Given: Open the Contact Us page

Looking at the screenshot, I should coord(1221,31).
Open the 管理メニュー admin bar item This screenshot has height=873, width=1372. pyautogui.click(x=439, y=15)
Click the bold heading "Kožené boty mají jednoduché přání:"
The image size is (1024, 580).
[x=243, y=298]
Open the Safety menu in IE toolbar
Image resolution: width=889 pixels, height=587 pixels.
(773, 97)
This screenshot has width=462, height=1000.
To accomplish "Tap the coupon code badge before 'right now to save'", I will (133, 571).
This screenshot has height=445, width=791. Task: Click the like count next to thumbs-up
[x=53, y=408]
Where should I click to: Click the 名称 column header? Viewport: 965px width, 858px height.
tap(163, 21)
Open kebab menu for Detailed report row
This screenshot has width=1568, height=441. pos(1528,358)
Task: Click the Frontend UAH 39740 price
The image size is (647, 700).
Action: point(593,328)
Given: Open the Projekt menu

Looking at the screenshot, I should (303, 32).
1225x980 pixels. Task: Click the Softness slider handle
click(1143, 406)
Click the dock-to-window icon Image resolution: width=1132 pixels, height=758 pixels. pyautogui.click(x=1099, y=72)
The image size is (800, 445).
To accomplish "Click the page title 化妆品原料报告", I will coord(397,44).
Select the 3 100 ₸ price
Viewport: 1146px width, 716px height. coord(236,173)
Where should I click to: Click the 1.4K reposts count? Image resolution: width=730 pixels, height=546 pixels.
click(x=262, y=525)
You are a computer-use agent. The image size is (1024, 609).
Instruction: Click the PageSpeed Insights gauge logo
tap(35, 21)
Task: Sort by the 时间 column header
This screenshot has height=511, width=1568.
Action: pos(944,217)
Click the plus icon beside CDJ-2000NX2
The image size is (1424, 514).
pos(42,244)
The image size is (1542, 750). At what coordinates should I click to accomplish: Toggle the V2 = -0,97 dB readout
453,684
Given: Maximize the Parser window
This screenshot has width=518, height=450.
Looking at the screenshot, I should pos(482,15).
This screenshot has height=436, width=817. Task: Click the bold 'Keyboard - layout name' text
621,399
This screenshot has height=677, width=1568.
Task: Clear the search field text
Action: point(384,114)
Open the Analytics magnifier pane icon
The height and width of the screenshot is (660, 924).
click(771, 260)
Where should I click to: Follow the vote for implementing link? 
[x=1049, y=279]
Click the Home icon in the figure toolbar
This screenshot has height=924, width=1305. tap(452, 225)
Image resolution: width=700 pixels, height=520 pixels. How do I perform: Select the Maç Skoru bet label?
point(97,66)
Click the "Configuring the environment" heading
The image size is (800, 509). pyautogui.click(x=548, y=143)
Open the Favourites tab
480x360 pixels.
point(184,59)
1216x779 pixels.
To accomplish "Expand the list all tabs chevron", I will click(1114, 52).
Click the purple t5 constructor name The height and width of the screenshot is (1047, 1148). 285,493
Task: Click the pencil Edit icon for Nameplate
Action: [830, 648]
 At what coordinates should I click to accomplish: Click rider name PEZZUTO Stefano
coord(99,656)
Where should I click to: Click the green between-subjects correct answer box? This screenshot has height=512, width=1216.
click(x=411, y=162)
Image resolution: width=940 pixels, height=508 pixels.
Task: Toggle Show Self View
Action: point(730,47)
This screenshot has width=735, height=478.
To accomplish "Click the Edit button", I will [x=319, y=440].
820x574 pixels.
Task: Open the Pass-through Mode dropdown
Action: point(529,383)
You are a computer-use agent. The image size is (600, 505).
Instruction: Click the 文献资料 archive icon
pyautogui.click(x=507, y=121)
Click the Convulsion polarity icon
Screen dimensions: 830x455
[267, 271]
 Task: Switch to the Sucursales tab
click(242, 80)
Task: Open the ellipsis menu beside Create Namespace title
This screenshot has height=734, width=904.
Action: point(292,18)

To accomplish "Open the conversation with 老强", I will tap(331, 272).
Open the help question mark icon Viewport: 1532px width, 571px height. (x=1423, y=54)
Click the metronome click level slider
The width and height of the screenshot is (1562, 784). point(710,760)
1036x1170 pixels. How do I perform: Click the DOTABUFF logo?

__Work request__
Gather, from the listing above, every line carrying the word "computer".

__Output for this exercise__
You are a computer-use agent. The image size is (1024, 609).
You are a computer-use agent. The image size is (600, 505).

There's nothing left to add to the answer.